Once the line containing "Given: Open result" is found in the entries below, restate it and each following line word for word, stopping after the line containing "Open the Debugging".

DATA SHOWN section start

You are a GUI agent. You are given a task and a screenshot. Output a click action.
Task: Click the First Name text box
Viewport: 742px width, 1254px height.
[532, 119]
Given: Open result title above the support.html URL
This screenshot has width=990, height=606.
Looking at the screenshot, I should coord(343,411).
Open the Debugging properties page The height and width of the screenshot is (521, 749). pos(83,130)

DATA SHOWN section end
DATA SHOWN section start

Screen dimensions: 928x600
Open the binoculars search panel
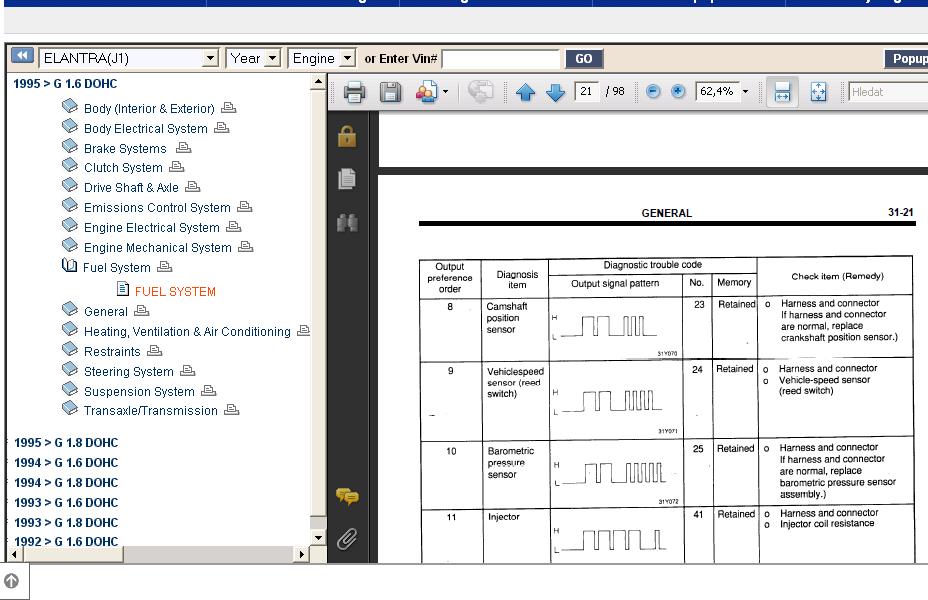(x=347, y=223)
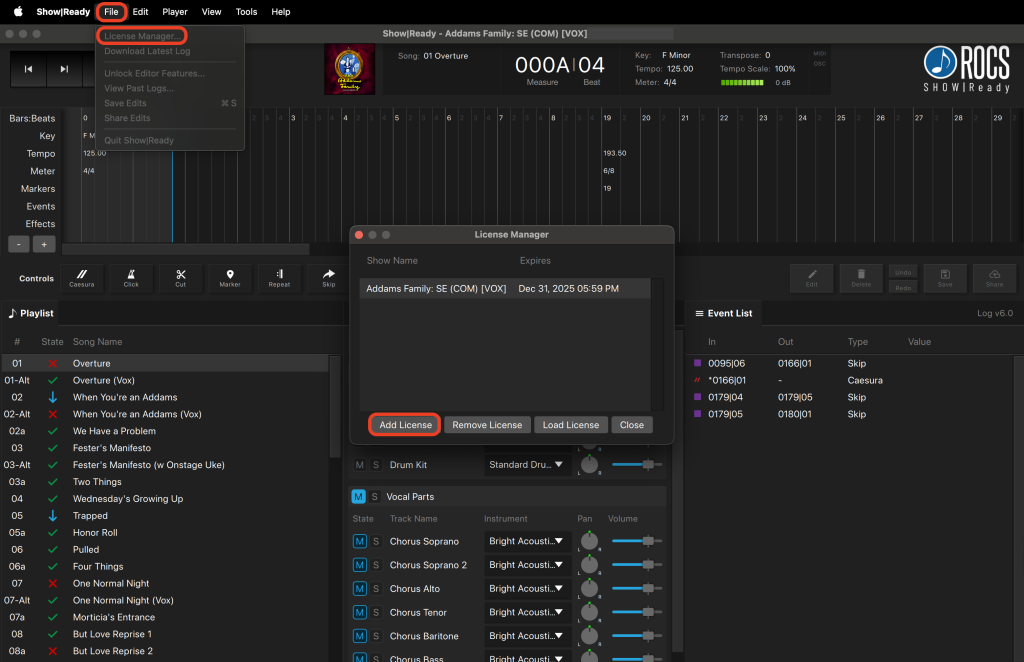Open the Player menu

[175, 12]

DATA SHOWN section end

▶ **OUTPUT**:
Given: Open result title above the support.html URL
This screenshot has width=990, height=606.
Looking at the screenshot, I should coord(343,411).
Open the Debugging properties page The height and width of the screenshot is (521, 749). pos(83,130)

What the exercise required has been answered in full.